Na początku lata róże są w pełni rozkwitu, możemy je podziwiać na ogrodowych rabatach, i w donicach na balkonach i tarasach, jeżeli zdecydowaliśmy się na uprawę pojemnikową, możemy też ścinać je do bukietów. Ale nie należy zapominać, że jest to też czas ich intensywnej pielęgnacji, dzięki której wiele odmian powtórzy kwitnienie i będziemy mieć kwitnący różany zakątek aż do późnej jesieni oraz dzięki której jeszcze piękniej krzewy te będą kwitły w kolejnym roku. Co zatem warto zrobić, żeby róże kwitły długo i zdrowo?
Warto regularnie usuwać przekwitnięte kwiaty. To podstawowa i bardzo skuteczna metoda stymulowania róż do ponownego kwitnienia. Przekwitłe kwiaty warto usuwać na bieżąco, ścinając je tuż nad pierwszym pełnym liściem. Dzięki temu roślina nie traci energii na zawiązywanie owoców, lecz zostaje pobudzona do wytwarzania nowych pędów i nowych pąków kwiatowych. Ponadto dbamy w ten sposób również o piękny wygląd krzewu. Pamiętajmy, aby do cięcia używać ostrych i czystych narzędzi, żeby zminimalizować ryzyko infekcji.
Lato to czas upałów. Gdy robi się naprawdę sucho, nie zapominajmy o podlewaniu. Róże potrzebują wody, ale nie lubią jej nadmiaru. Optymalne podlewanie w tym czasie to raz w tygodniu, a w czasie największych upałów dwa-trzy razy w tygodniu, ale obficie, tak by woda dotarła głęboko do korzeni, a nie należy zapominać, że róże mają właśnie głęboki, palowy, system korzeniowy. Po konewkę lub wąż ze zraszaczem najlepiej sięgać rano lub późnym popołudniem. Starajmy się przy tym nie moczyć liści ani kwiatów, żeby nie stwarzać wilgotnych warunków, w jakich rozwijają się choroby grzybowe.

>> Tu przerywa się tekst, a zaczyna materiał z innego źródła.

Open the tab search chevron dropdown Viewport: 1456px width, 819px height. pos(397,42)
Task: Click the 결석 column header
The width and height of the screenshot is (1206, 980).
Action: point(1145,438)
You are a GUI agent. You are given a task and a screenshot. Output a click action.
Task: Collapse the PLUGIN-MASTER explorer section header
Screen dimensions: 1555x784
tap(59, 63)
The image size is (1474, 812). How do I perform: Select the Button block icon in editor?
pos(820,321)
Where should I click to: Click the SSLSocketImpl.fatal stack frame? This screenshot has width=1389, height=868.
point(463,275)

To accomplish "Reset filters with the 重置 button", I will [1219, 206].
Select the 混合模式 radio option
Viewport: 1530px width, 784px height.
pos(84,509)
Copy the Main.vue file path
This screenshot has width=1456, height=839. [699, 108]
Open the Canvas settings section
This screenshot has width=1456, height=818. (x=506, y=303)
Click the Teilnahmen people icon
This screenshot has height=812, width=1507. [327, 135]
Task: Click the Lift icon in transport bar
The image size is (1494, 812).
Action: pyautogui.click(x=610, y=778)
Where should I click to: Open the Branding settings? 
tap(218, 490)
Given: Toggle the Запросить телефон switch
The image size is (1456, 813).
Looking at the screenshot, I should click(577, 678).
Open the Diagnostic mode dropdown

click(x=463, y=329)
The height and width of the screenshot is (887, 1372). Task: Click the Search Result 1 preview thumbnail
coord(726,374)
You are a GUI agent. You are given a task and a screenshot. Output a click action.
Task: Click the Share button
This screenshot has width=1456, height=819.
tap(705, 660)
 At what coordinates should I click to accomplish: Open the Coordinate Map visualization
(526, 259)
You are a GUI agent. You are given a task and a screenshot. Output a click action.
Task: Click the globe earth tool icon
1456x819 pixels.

W przypadku róż, warto kontrolować wilgotność gleby, ponieważ zbyt suche podłoże może powodować zrzucanie pąków. Jeżeli mamy taką możliwość, można wyściółkować glebę wokół róż korą, kompostem lub trocinami, co zmniejsza parowanie wody i dodatkowo ograniczy też obecność chwastów. Jeżeli posadziliśmy młode sadzonki, można je w czasie największych upałów cieniować.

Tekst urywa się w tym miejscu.